• Work instructions: Please copy the lines below exactly, starting at the first line and ending at the line that contains "[x=237, y=90]", with both of those lines included. Leave the pictures out of your copy.

____ Data shown

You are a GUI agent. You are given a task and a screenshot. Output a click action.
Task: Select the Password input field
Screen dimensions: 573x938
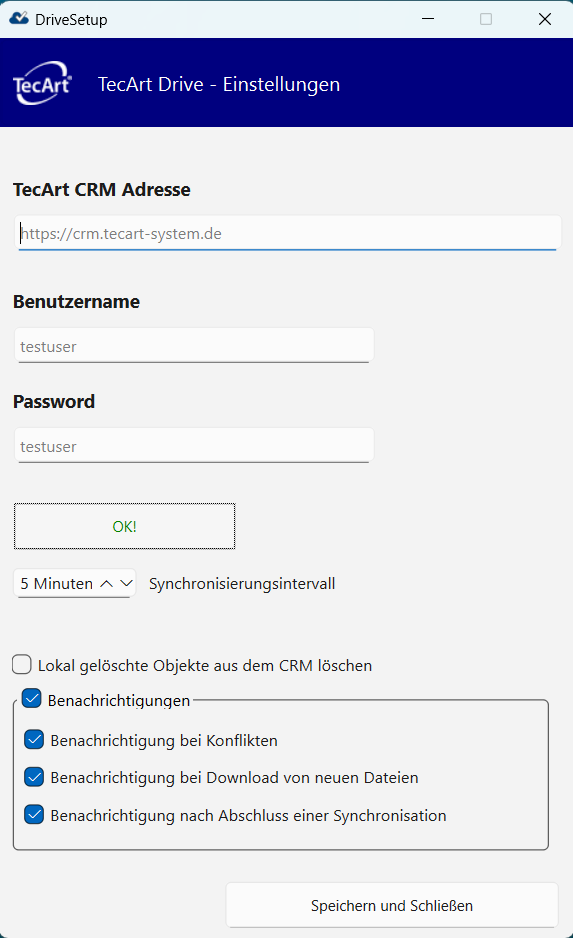pos(194,446)
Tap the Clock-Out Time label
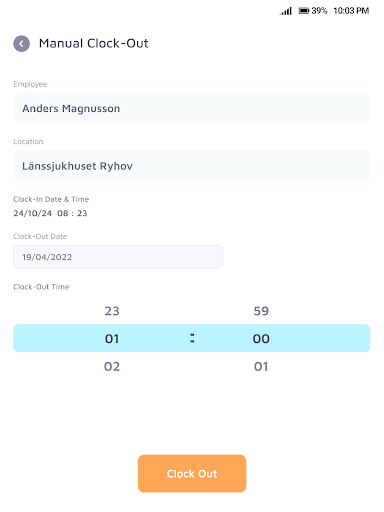This screenshot has height=512, width=384. (x=41, y=287)

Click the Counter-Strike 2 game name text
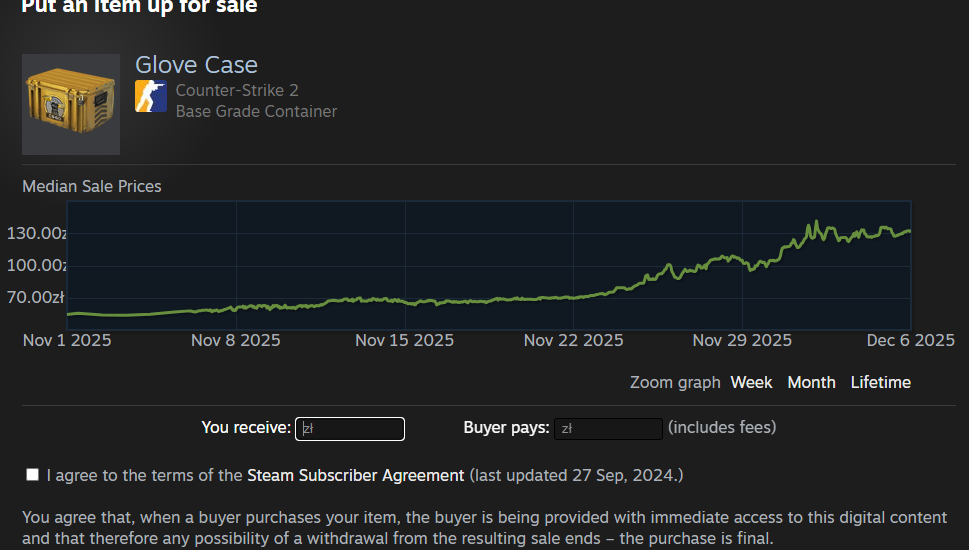[x=237, y=90]
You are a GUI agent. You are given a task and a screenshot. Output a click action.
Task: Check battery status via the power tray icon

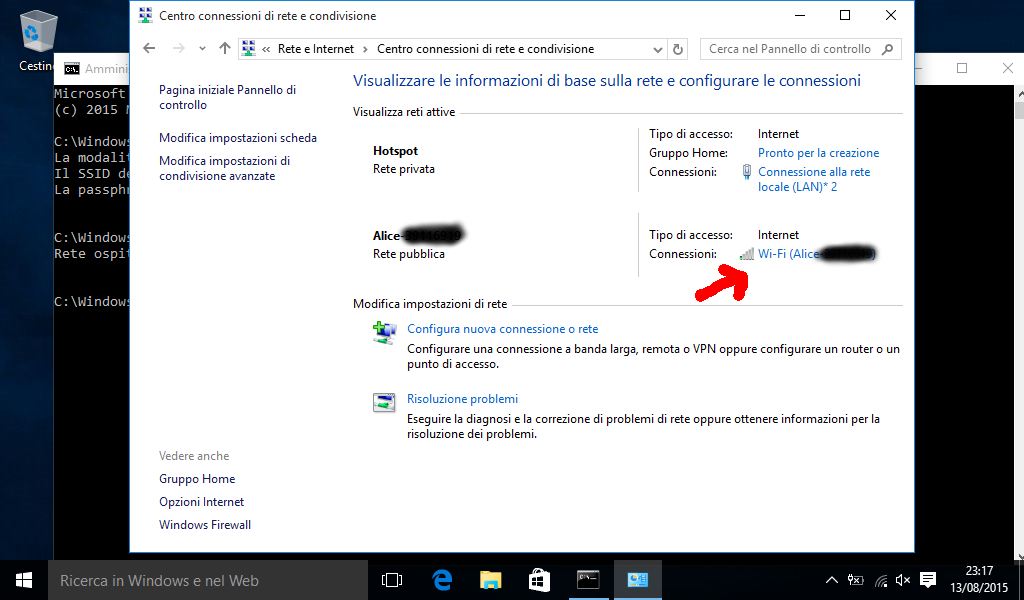pos(854,580)
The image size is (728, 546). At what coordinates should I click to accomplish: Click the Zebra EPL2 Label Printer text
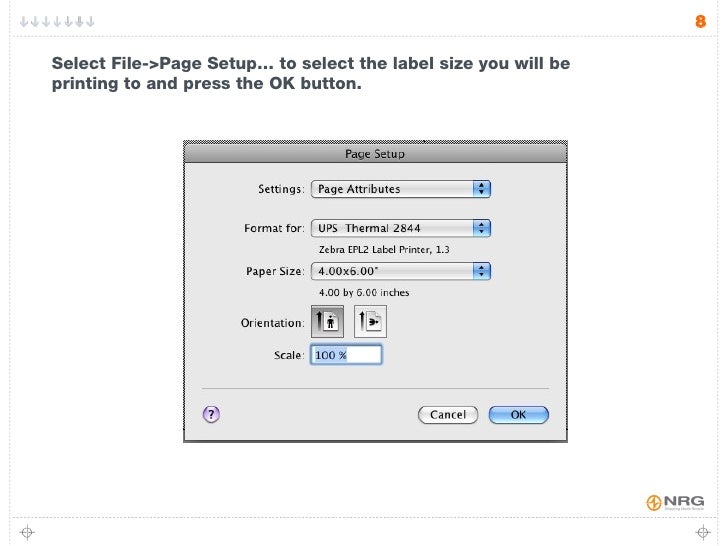tap(384, 250)
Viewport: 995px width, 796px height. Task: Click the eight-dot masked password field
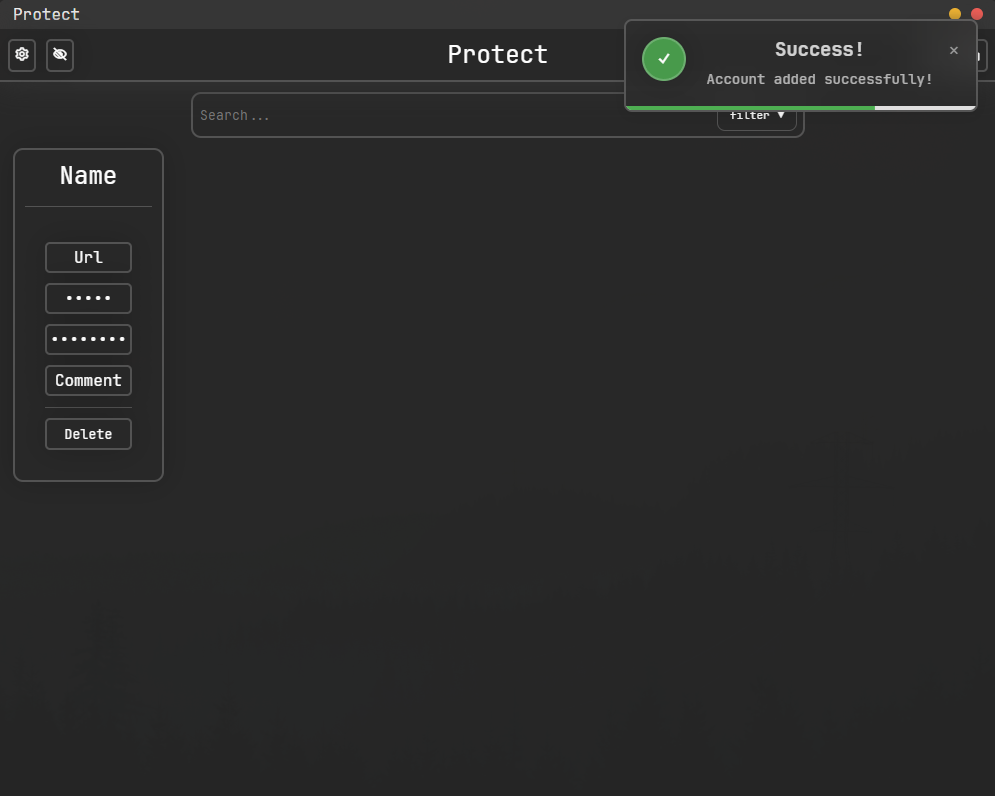[x=88, y=339]
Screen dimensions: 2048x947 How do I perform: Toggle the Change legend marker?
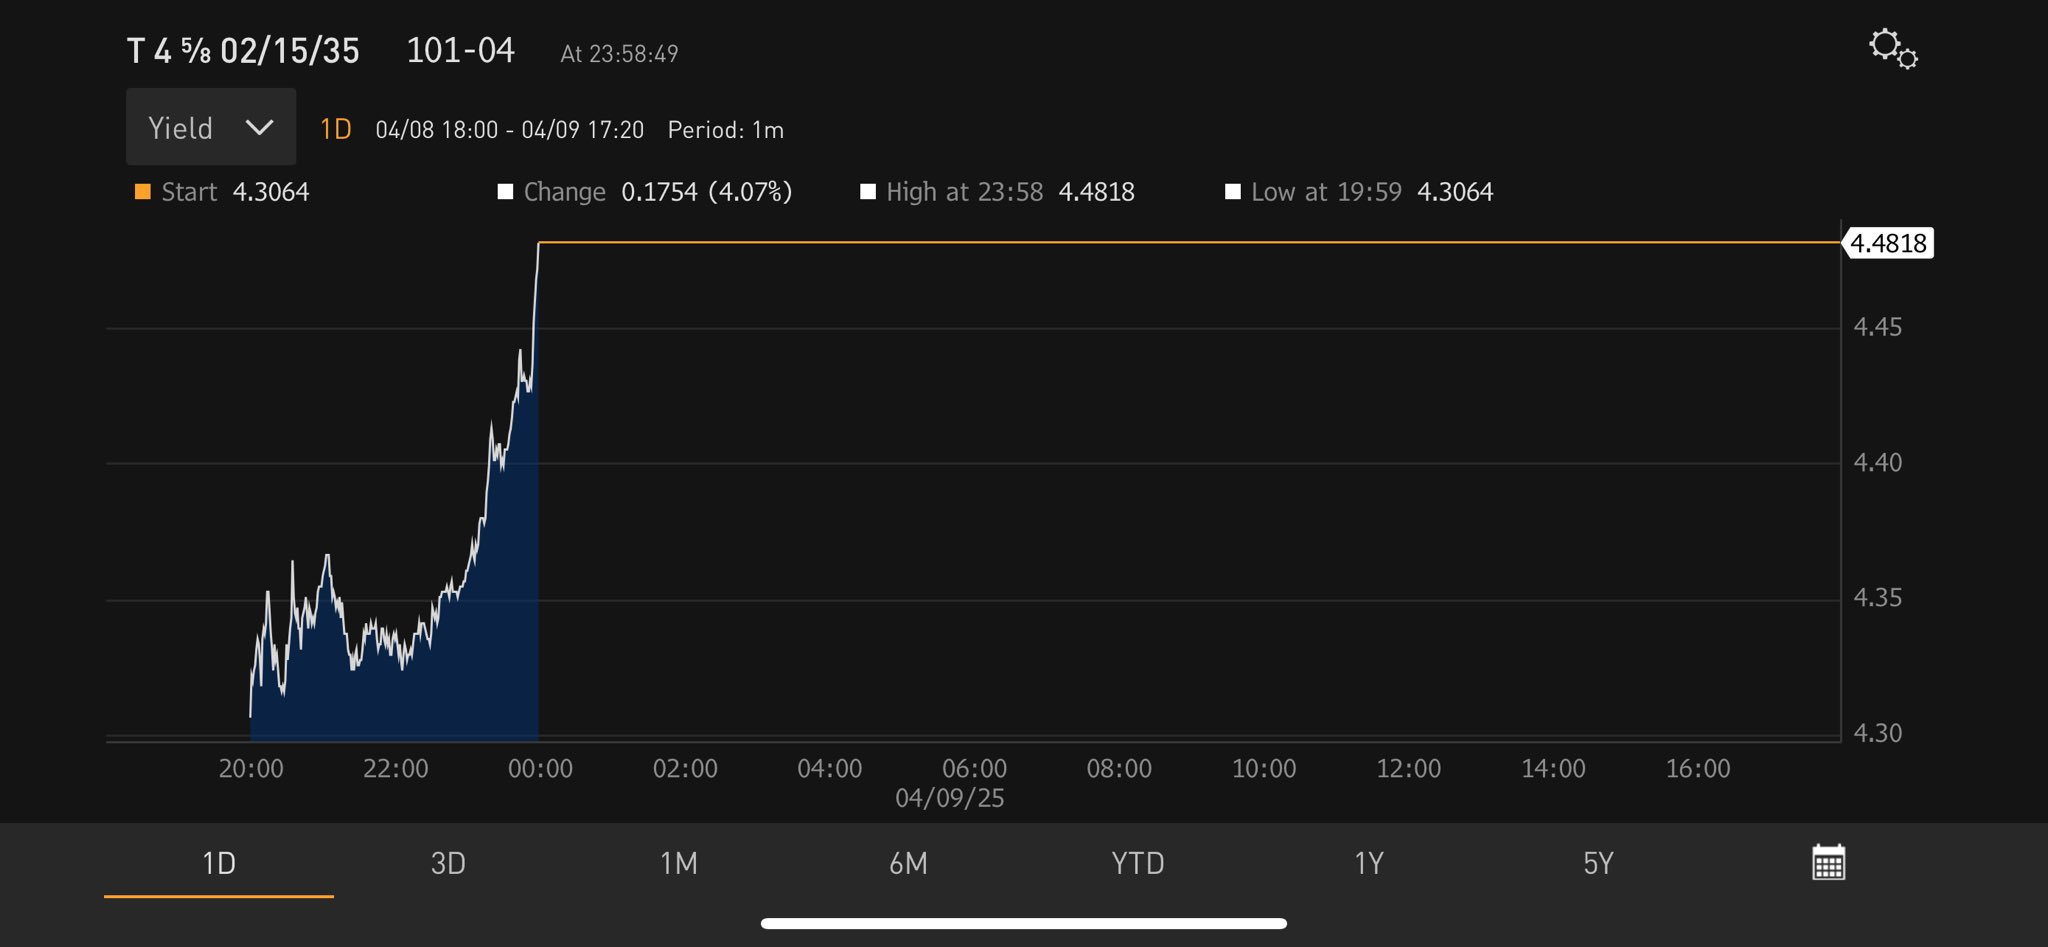505,191

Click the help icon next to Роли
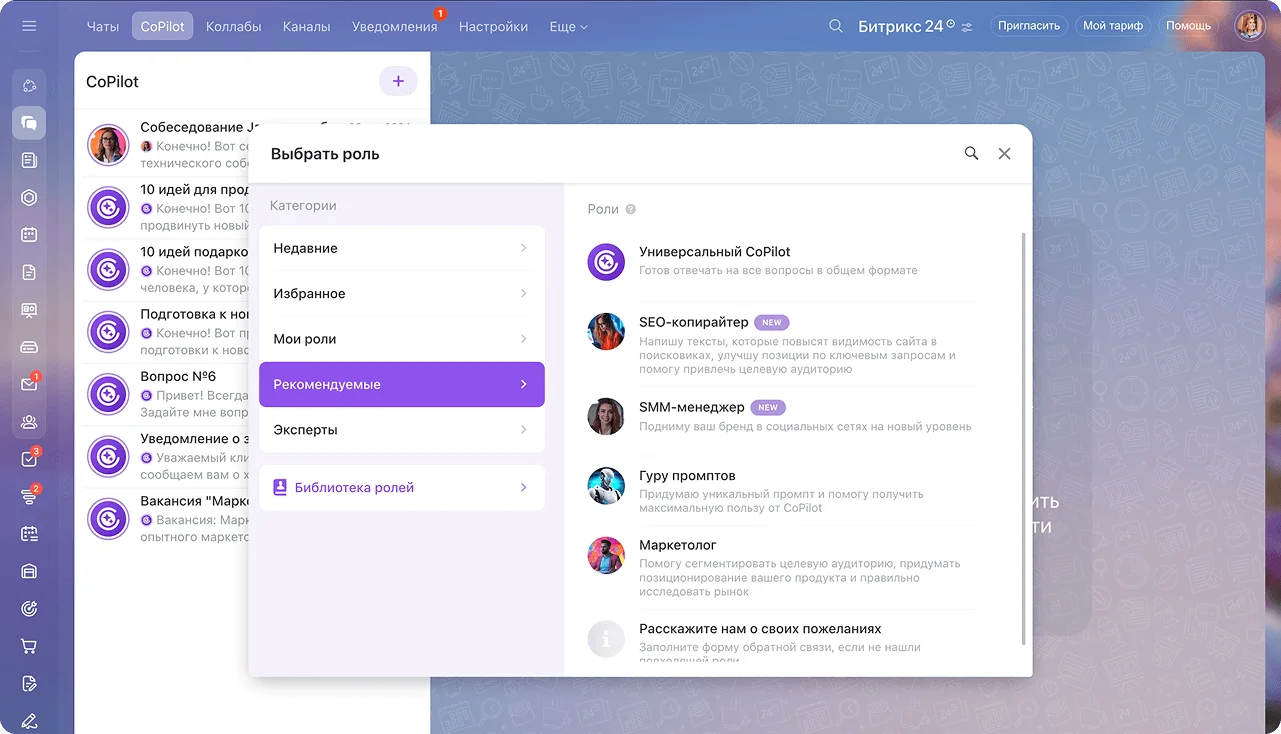pyautogui.click(x=631, y=210)
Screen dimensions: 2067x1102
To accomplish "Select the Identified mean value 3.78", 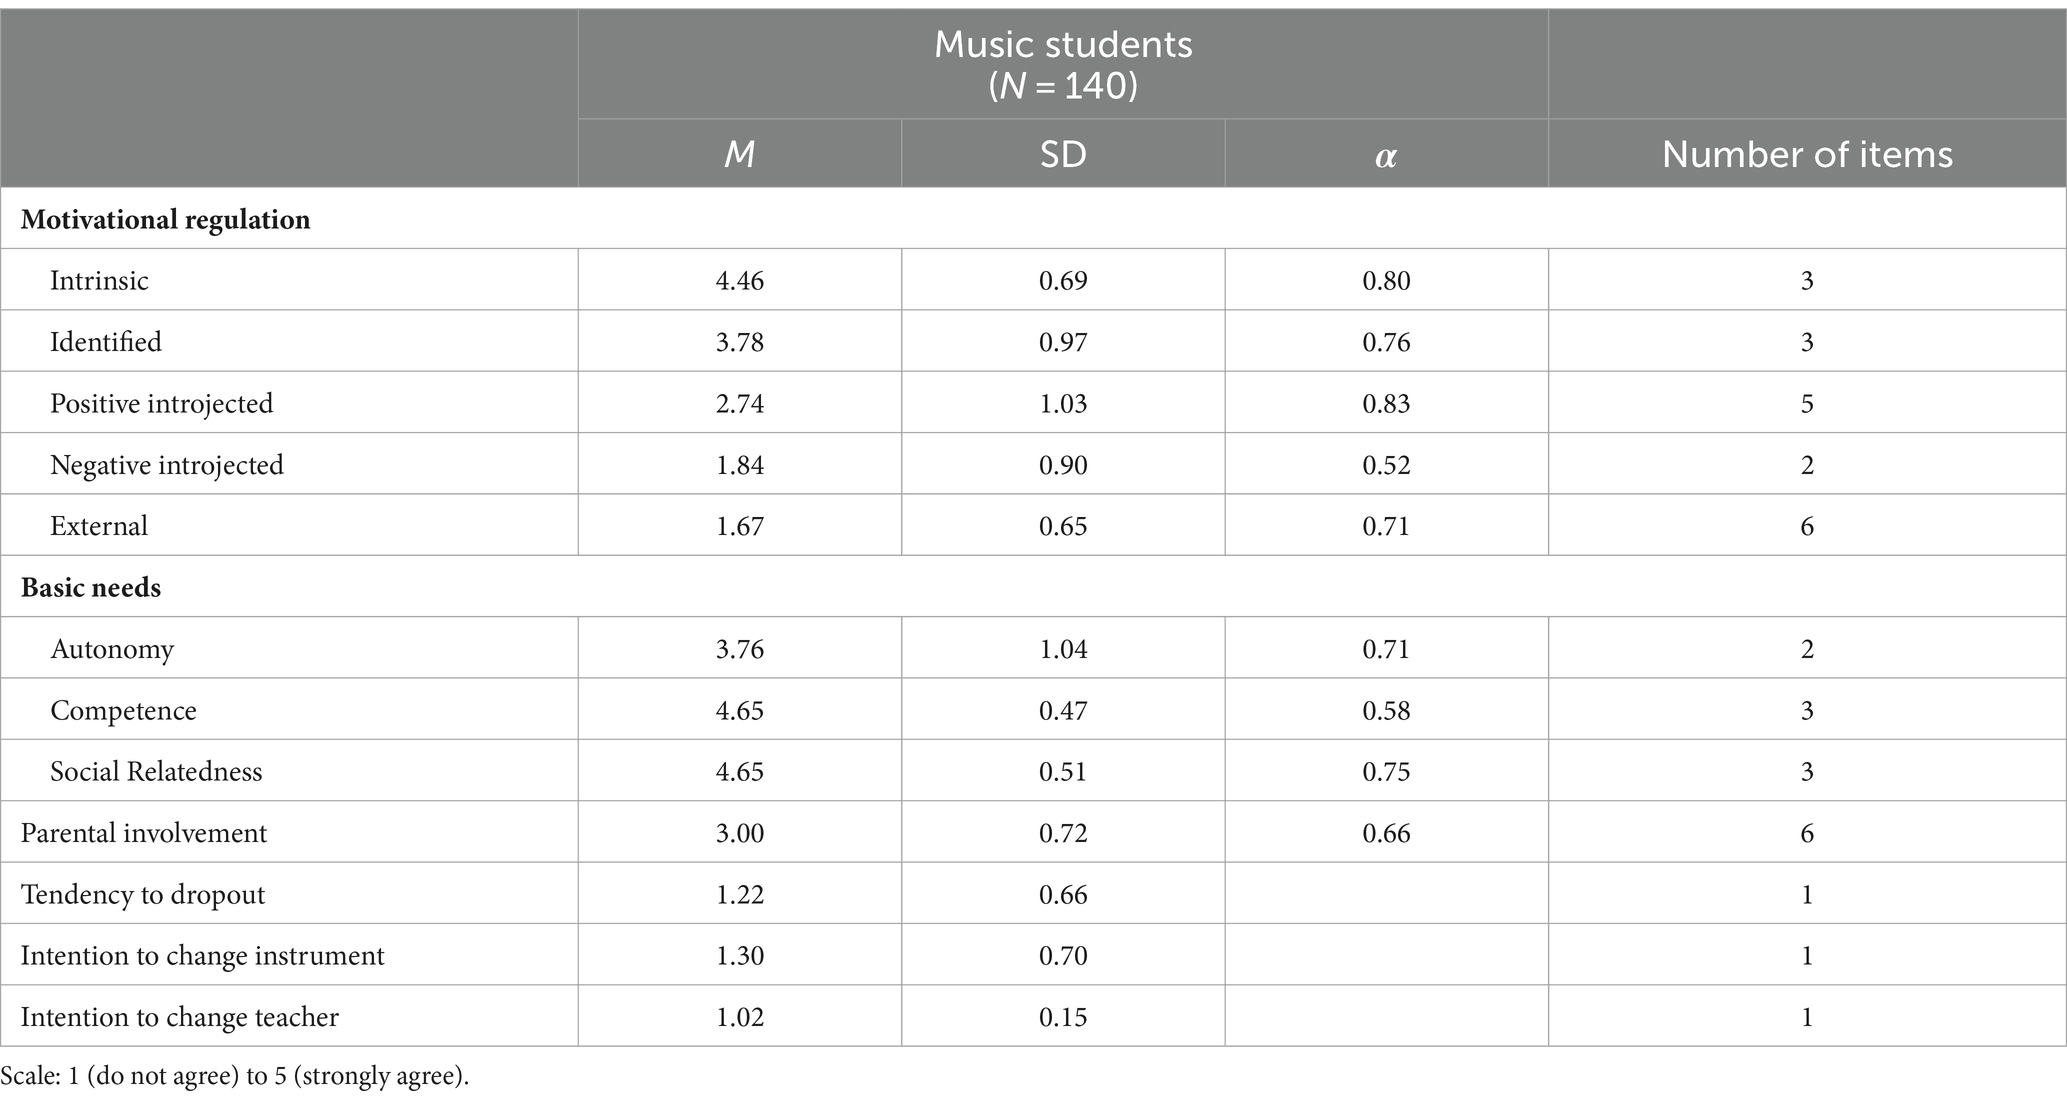I will click(x=740, y=342).
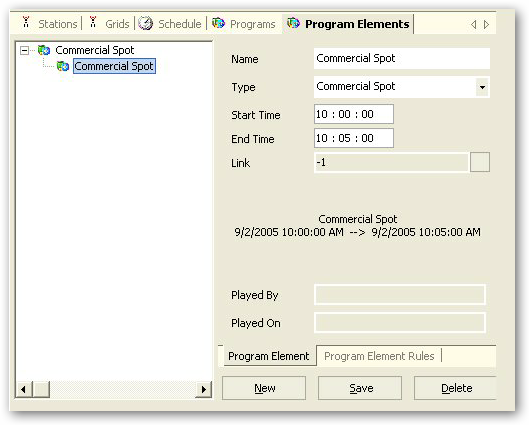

________

• Full answer:
You are a GUI agent. You are given a task and a screenshot. Output a click action.
Task: Select the Password input field
Screen dimensions: 573x938
pos(194,446)
Tap the Clock-Out Time label
This screenshot has height=512, width=384. (x=41, y=287)

Click the Counter-Strike 2 game name text
[x=237, y=90]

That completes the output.